I long to live in a cultural context where the role of Auntie is legible to others. Although I have no kids myself, the kids in my life are hugely significant to my day-to-day experiences, my identity, my interests and preoccupations – they’re where my heart’s at. And I know for certain that I’m equally important to them, a source of stability and support and love and fart jokes that supplements the stability, support, love, and fart jokes they get from their parents.
Could we Aunties perhaps offer some new language, some new ways of understanding and being understood here and now? Perhaps it starts with making ourselves legible to one another. So tell me, Aunties, Uncles, Aunxies: how do you name yourselves? What are you called by the kids in your life? How do you explain your relationship with these kids to outsiders? Do you feel like the people around you *get it*? Do your Auntie relationships feel legible, seen, and understood?

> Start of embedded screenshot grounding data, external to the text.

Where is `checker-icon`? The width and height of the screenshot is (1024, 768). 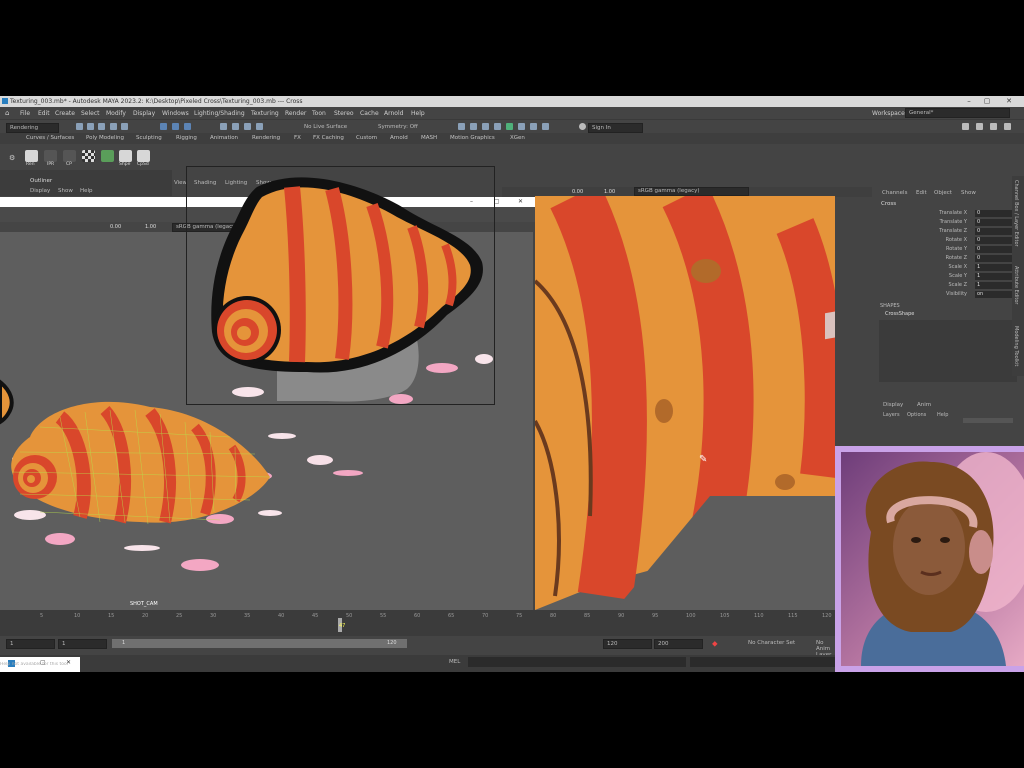
checker-icon is located at coordinates (88, 156).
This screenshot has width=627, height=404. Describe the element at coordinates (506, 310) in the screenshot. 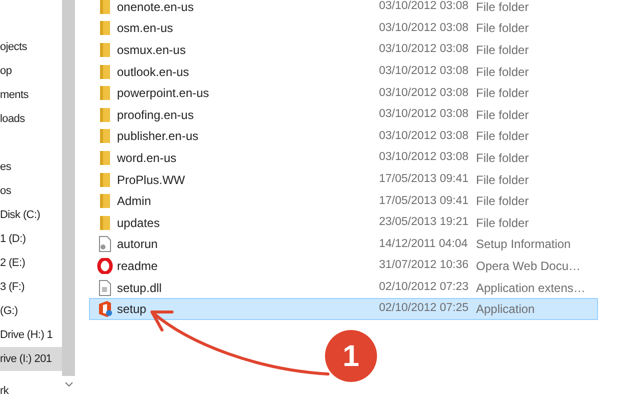

I see `file-type: Application` at that location.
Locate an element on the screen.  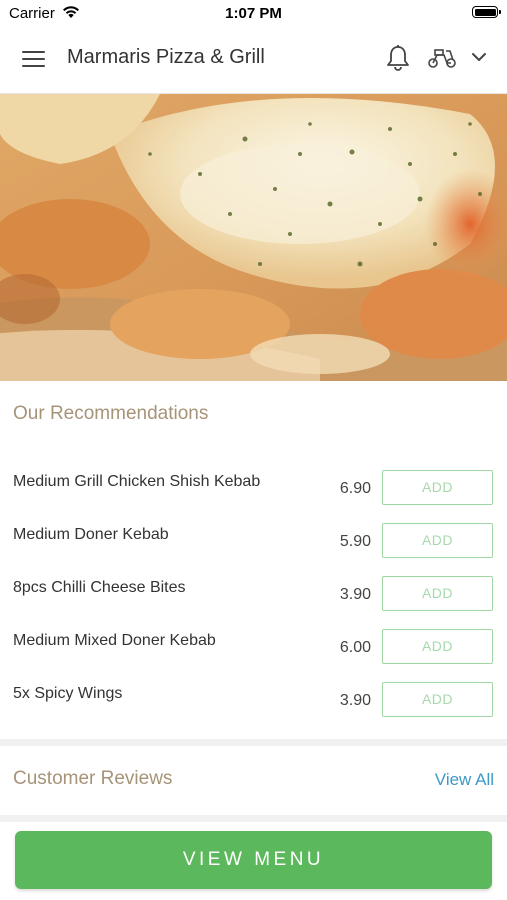
reviews-heading: Customer Reviews is located at coordinates (93, 778).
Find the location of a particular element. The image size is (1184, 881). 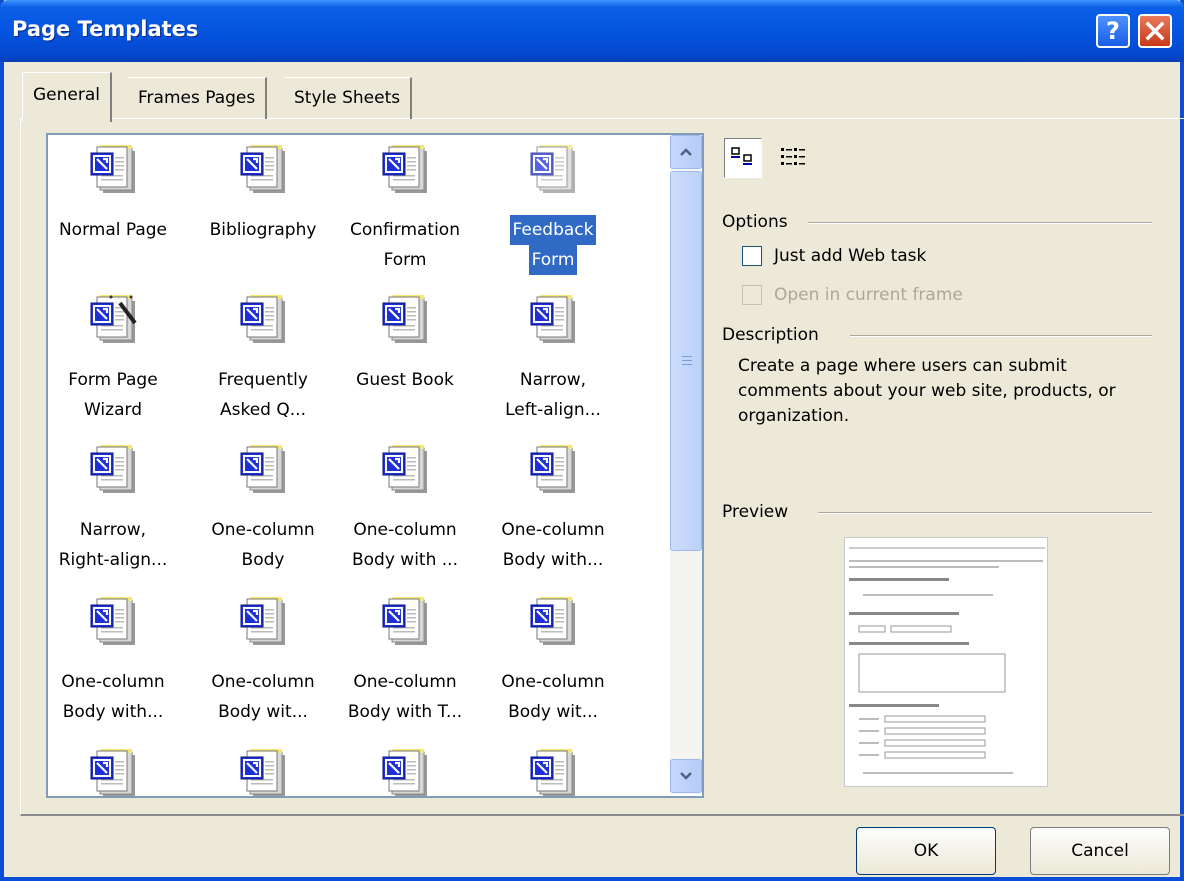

I cannot wait to learn where you’re coming from on this. I wrestle with it all the time, and I am so grateful to hereby launch the Auntie Collective!
The Auntie Bulletin discussion threads are currently open to all subscribers. We’re starting small, but let’s build the beloved community together.
My partner is a cisgender man. Given the hyper-gendered nature of caring for children in almost all cultures for almost all of human history, I propose that Auntie should be the gender-neutral term. As in, Uncle is to Auntie as warlock is to witch. And I’d love to hear from our gender non-binary comrades about what you like to be called!
The parents that I am closest with call me Auntie Mariah to their baby, so I guess that. The first time I heard one of them say it I was like “Oh, wow, I’m a person in this kiddo’s life that is meaningful and they want the baby to know that.” I don’t have any nieces or nephews (yet), so it was a new thing for me. It shouldn’t have been. I met the baby when he was four days old and was his first babysitter.
I have several nephews and a niece, so I've been Auntie Boogie to them for years. (They had trouble with the "th" and multiple syllables of my name.) I love the fun nickname and have an alloparenting role in one set of these kids' lives (albeit over long distance). I have a dear friend who just had a baby, and they already tell him I'm an auntie (and I intend to be!)! That said, I think Auntie and Cousin can both work for extended family and alloparenting explanations/titles. I had lots of honorary, adult cousins as a kid, along with a huge family of actual cousins. I love this role and and delighted to find you all as fellow aunties extraordinaire!